Britain must seek to reduce tension but its first duty is to protect ships and crews
Sat 20 Jul 2019
The boarding and holding of the tanker Grace 1 off Gibraltar, while allegedly carrying Iranian crude oil to Syria, in breach of European Union sanctions regime, was clearly going to provoke a response. Indeed, the Tehran regime clearly articulated the fact that they would do something in retaliation.
Having already carried out a number of attacks on international tankers in and around the strait of Hormuz, a week ago, an attempt was made to take a British-flag registered ship, the BP British Heritage. It was only thwarted by the close presence of HMS Montrose.
The UK issued a warning to British-registered shipping to avoid the area and raised the threat level. But this was not good enough. We should have enacted control of shipping procedures, directing ships to assemble in safe areas and then taken them through in convoy.
Even with only one major warship in the Gulf this could have been done until reinforcements arrived – although the Royal Navy is disgracefully short of ships.
Instead, we seem to have been oblivious to the fact that one of our ships was steaming on to become a hostage to fortune.
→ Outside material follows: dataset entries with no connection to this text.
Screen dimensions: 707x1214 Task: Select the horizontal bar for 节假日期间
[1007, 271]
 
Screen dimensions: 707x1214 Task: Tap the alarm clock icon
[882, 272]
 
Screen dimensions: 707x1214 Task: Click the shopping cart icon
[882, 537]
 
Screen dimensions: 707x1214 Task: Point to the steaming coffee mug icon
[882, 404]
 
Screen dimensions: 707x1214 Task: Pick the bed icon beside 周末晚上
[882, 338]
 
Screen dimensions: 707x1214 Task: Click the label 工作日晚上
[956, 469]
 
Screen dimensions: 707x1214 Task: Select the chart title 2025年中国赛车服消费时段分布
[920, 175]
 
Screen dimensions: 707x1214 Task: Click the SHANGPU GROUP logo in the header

It now transpires that Iranian forces have taken control of the British-flagged Stena Impero and its 23-strong crew, while the tanker was in Omani waters.
So, where do we go now?
The Grace 1 is held off Gibraltar for another 30 days and I do not believe Jeremy Hunt, the foreign secretary, is legally allowed to release the ship to Iran, even if the Iranians do promise the ship will not go to Syria, whatever that promise would be worth.